Results: Seventy-one studies were identified. Mean recorded follow up ranged from 4 to 312 months. Mean age at diagnosis was 42.0 years. The overall rate of extra-cranial metastasis was 28% (n = 251/904). The minimum time to extracranial metastases was 3 months and the maximum time was 372 months. In the 71 studies identified, where site of extra-cranial metastasis was specified, there were 347 metastases in 213 patients. The most common sites for metastases were bone (location not specified) (19.6%) followed by lung and pleura (18.4%), liver (17.6%), and vertebrae (14.1%). Extra-cranial metastatic disease is typically diagnosed following symptomatic presentation. There is little documentation of methods used to monitor patients with extra-cranial HPC-SFT and no clear surveillance paradigm observed.

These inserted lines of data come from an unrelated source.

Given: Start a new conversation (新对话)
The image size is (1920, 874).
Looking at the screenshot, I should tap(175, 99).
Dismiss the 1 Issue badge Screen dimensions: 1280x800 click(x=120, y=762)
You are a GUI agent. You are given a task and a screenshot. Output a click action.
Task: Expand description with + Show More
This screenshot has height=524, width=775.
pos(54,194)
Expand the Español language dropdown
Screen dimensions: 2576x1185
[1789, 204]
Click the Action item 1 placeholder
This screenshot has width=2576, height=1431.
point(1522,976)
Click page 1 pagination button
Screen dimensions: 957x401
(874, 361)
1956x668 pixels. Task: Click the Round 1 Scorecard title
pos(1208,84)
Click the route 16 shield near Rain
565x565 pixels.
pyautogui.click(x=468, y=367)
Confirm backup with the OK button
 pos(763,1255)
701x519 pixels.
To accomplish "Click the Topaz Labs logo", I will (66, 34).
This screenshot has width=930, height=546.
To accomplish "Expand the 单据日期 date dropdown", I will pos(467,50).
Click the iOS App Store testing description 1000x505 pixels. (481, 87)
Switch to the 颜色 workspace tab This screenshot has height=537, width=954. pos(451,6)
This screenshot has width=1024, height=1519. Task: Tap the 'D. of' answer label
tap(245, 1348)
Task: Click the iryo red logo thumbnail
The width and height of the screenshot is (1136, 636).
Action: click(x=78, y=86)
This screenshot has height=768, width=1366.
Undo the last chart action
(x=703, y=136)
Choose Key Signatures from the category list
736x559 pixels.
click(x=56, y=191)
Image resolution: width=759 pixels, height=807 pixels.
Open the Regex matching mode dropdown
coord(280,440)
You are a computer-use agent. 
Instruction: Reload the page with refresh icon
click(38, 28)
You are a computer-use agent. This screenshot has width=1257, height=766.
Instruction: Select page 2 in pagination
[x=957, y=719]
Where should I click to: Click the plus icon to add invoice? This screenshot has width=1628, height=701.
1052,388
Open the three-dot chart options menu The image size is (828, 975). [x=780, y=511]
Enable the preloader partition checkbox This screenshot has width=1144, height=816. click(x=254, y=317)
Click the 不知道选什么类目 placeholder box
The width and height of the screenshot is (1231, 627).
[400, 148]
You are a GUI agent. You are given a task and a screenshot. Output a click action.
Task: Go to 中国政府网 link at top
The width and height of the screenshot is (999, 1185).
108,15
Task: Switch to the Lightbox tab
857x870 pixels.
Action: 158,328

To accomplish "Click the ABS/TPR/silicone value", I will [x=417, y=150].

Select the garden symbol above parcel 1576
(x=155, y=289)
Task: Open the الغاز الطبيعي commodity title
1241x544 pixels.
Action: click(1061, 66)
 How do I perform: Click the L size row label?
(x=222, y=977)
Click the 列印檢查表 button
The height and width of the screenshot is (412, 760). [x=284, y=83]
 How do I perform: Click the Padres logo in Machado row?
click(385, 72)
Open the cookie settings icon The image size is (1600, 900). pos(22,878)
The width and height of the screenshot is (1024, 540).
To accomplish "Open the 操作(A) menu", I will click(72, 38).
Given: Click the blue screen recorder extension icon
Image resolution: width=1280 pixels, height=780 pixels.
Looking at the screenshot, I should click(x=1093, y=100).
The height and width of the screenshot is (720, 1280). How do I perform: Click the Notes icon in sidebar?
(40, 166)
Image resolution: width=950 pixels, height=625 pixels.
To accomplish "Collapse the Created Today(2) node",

Higher primary tumor grade (WHO Grade III) was associated with a 1.88 (p = 0.016) increased risk of extra-cranial metastasis. Location and treatment of primary tumor, local recurrence, patient age and gender were not.
Conclusion: Patients with intracranial HPC-SFT require periodic, long term monitoring for extra-cranial metastases. Metastases occur in any age group and can occur early and late. They vary in location and are typically diagnosed following symptomatic presentation. There is no suggested imaging modality for surveillance. Higher grade primary tumors have a greater risk of metastasis. Regular clinical review is essential with early imaging for symptoms of recurrence/metastasis with imaging modality dependent on clinical concern. Quality evidence for an imaging surveillance protocol in this heterogeneous group of patients is lacking. A multicenter study on appropriate surveillance may be of benefit.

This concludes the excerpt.